#### Task 1
Answer these questions from the forum thread about buying a second home in SC/GA:
(a) How many days a week is the poster's workplace group in the office?
(b) How many times a year does the poster whose in-laws live in Seabrook visit?
(c) What state are the parents who bought in Charleston considering switching their residency from?
#### Task 2
Continue the forum thread about buying a second home in SC/GA from the point where the text stops.

Anybody bought a second home in SC/GA?

Anonymous
Anonymous wrote:My colleague just bought a house in Seabrook Island a couple of months ago. We are only in the office 3 days a week so they go back and forth. They don't rent it. They will retire there.


DC to Seabrook every week?? God that is a trek. My in laws live there and while it’s beautiful, I will only visit twice a year because of the hassle.
Anonymous
I am from there and was planning to buy a second place there because I have so much family there. But it is too darn hot there now in the summer. Just constant brutal heat--worse than it was in my childhood. I'm going north now in the summers. I'll still go down there for the holidays.
Anonymous
My parents just bought a second home in Charleston and tell me the second home tax there is insane, so much so that they are considering switching their residency from MA to SC.
Anonymous
Anonymous wrote:
Anonymous wrote:My colleague just bought a house in Seabrook Island a couple of months ago. We are only in the office 3 days a week so they go back and forth. They don't rent it. They will retire there.

#### Extracted records
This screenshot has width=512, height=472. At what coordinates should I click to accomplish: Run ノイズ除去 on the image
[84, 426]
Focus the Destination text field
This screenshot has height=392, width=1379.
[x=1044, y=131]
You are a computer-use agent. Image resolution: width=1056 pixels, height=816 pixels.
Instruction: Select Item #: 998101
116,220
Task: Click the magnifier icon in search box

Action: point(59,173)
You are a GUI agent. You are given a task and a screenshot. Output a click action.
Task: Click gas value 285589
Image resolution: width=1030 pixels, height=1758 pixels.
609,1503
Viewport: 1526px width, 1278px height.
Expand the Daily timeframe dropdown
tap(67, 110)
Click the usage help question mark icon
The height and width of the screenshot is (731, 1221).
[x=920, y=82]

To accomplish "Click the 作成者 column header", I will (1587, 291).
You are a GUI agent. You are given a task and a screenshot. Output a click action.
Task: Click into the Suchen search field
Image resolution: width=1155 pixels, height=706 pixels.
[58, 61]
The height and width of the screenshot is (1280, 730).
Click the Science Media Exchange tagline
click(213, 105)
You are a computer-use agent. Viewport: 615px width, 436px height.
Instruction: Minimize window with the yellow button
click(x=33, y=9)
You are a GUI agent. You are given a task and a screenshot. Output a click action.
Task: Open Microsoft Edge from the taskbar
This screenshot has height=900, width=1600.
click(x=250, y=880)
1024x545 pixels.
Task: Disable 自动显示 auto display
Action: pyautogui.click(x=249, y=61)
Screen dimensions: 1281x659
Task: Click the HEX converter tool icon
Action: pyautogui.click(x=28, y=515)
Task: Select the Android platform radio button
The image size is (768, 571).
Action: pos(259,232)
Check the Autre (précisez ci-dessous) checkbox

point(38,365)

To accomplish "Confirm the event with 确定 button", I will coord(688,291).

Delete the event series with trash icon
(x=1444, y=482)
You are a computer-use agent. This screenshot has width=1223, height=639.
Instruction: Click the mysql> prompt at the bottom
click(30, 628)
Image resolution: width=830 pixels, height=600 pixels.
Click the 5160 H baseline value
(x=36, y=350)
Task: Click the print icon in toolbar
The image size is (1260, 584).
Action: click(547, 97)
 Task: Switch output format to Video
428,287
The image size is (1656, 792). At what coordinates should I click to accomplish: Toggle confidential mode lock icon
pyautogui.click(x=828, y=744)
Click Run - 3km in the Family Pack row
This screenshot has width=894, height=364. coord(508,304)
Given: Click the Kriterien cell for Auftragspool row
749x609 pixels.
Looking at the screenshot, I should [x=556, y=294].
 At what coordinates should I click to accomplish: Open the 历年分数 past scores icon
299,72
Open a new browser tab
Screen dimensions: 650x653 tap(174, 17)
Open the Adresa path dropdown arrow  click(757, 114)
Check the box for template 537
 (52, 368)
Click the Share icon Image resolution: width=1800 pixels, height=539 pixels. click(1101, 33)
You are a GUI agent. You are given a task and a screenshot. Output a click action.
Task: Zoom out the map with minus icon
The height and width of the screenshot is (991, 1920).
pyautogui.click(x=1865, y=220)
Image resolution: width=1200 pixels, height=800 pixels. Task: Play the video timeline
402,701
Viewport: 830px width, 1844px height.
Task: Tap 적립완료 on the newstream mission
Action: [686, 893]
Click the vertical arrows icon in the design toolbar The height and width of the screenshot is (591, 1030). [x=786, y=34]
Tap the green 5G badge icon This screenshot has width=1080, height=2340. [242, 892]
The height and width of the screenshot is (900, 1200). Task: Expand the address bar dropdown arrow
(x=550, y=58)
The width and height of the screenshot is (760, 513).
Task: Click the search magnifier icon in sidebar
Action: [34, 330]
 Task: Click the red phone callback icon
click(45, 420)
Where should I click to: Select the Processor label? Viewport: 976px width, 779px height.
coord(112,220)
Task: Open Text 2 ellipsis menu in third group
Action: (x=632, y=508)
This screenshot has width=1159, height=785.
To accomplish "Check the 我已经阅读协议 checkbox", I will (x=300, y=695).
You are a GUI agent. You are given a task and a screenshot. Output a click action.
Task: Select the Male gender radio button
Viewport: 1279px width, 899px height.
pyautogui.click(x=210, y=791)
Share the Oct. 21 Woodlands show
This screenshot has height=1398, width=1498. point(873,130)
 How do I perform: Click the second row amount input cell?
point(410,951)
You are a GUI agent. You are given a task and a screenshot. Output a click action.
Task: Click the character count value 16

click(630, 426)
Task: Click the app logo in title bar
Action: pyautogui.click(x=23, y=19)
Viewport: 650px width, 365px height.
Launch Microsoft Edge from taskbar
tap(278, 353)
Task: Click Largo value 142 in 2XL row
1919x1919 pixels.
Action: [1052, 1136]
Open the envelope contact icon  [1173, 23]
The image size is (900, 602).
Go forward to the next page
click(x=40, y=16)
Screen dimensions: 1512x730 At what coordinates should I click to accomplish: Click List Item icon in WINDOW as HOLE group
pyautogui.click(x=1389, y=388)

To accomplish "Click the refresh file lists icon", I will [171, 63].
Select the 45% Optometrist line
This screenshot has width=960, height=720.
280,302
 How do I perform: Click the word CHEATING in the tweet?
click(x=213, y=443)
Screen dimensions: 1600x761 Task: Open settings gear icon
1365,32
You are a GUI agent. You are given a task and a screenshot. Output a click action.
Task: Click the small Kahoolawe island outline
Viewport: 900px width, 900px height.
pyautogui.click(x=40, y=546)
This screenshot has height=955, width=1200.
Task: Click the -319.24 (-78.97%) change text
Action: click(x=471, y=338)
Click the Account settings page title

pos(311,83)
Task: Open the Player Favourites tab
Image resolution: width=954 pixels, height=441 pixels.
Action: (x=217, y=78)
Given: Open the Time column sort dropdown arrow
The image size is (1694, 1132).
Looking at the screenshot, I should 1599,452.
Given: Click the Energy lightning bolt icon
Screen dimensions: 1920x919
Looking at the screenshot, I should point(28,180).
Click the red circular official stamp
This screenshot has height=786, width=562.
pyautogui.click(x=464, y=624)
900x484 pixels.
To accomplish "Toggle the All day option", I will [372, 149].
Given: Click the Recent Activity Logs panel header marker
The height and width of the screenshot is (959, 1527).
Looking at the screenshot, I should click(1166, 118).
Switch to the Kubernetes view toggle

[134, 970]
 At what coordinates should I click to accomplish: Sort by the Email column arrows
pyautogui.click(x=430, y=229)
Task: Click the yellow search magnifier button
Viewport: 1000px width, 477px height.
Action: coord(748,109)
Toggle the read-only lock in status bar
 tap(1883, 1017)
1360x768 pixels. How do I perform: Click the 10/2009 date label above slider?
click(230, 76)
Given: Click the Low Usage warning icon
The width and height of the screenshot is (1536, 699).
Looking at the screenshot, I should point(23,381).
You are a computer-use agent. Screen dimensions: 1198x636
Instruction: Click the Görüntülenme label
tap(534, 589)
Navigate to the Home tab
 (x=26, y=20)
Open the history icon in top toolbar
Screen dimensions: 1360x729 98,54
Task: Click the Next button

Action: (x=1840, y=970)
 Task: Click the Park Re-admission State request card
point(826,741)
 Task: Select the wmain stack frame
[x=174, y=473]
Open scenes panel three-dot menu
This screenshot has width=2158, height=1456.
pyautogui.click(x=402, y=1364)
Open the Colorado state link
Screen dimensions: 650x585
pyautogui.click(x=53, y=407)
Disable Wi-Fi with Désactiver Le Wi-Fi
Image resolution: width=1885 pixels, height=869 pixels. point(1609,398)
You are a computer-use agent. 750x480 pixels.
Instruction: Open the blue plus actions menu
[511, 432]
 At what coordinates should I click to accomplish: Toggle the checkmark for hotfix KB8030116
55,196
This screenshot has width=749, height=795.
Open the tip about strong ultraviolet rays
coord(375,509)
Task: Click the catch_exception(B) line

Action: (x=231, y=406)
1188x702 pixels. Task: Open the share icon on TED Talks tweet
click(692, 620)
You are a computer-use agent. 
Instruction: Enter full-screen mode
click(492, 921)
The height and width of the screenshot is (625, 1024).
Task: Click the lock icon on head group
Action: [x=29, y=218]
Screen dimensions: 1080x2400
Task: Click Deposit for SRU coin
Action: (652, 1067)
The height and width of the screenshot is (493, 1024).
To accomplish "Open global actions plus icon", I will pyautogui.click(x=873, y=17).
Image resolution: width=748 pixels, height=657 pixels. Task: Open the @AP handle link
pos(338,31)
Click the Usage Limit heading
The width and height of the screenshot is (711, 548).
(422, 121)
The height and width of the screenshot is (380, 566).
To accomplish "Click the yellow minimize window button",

#### Task response 1
(a) 3 days a week
(b) Twice a year
(c) MA

#### Task response 2
DC to Seabrook every week?? God that is a trek. My in laws live there and while it’s beautiful, I will only visit twice a year because of the hassle.


They don't go every week, but they go every 2 to 3 weeks.
Anonymous
Anonymous wrote:I am from SC and I think it's not a good idea to retire there unless you are from there and that's where all your family and friends are. It's a medically underserved area and at risk for hurricanes which are hard to evacuate from.

It's especially a bad idea to retire on the coasts with the higher hurricane risk. It's hard to evacuate when you are old and disabled.

Don't do it


I agree that this is a medically underserved area. I lived in North Myrtle Beach. My husband had an on the job workers comp injury in which he broke his ankle. The ankle was set at the hospital in Myrtle Beach. My husband's followup appointment was in Conway SC at the orthopedist's office. Adults in the waiting room at the doctor's office were not wearing shoes. I'd never seen that before. I think we were the only people in the waiting room that had bathed within 24 hours.

In some areas there is resentment about rich yankees buying up all of the property and displacing locals who have hunted and fished on the land for generations.

If you buy in an area with only wealthy people you will have tough getting maintenance work done. Generally locals will forgo the work if they have to drive an hour each way to paint your home etc.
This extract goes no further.